----- RECORDS SUPPLIED -----
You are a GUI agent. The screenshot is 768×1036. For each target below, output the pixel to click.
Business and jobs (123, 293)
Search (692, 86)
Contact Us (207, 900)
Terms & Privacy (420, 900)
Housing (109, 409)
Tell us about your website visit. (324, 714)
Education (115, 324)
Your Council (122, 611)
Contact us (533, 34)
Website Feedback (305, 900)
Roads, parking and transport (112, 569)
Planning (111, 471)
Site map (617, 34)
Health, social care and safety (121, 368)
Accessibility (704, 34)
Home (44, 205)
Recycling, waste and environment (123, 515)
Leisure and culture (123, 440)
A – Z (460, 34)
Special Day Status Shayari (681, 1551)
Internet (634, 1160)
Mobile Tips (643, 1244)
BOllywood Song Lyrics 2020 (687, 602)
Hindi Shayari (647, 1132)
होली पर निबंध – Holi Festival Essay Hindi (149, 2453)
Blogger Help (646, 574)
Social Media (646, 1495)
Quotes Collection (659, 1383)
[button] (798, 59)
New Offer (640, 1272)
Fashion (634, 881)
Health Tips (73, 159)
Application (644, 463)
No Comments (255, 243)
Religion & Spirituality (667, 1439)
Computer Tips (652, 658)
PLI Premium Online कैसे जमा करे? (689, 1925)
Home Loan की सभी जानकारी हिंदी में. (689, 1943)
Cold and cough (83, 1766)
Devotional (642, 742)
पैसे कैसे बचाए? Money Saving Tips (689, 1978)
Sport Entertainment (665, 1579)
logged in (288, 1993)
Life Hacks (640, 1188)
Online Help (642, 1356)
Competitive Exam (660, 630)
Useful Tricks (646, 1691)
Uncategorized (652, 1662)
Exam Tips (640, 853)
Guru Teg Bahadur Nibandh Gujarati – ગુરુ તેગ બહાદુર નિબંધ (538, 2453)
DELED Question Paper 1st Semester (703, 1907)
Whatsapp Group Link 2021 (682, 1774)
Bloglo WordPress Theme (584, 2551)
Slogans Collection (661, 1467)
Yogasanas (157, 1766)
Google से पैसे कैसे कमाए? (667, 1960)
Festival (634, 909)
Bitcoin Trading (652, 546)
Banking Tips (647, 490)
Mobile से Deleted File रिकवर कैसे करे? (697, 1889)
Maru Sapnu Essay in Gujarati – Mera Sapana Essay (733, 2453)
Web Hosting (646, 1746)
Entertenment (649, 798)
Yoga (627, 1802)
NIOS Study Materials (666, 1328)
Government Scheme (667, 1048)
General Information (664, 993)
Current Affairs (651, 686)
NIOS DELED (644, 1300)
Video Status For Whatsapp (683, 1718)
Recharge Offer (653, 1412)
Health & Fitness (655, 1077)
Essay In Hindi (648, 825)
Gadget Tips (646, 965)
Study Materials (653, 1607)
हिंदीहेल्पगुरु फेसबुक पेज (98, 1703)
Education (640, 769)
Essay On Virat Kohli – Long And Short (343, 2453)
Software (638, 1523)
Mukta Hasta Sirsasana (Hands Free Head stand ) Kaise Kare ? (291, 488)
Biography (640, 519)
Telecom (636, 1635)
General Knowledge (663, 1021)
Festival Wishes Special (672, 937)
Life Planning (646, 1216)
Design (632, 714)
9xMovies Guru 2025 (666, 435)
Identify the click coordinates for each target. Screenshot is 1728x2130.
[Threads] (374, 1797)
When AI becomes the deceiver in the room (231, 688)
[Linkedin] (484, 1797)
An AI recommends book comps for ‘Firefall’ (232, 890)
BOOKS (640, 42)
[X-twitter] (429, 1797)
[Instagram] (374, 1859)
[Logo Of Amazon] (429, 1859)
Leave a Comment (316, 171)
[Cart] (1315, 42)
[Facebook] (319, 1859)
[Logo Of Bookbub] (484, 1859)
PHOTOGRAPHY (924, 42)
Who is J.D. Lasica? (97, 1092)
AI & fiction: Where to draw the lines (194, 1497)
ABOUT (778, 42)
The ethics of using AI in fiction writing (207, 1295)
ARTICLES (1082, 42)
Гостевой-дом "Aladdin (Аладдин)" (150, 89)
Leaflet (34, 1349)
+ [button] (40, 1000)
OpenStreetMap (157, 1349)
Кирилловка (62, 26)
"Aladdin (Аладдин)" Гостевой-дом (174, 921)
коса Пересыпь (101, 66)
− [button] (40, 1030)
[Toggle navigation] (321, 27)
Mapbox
-----
TASK REQUIREMENTS
In the entries above, find each line containing the string "Guru" and copy it.

RESPONSE TO THIS EXERCISE
Guru Teg Bahadur Nibandh Gujarati – ગુરુ તેગ બહાદુર નિબંધ (538, 2453)
9xMovies Guru 2025 (666, 435)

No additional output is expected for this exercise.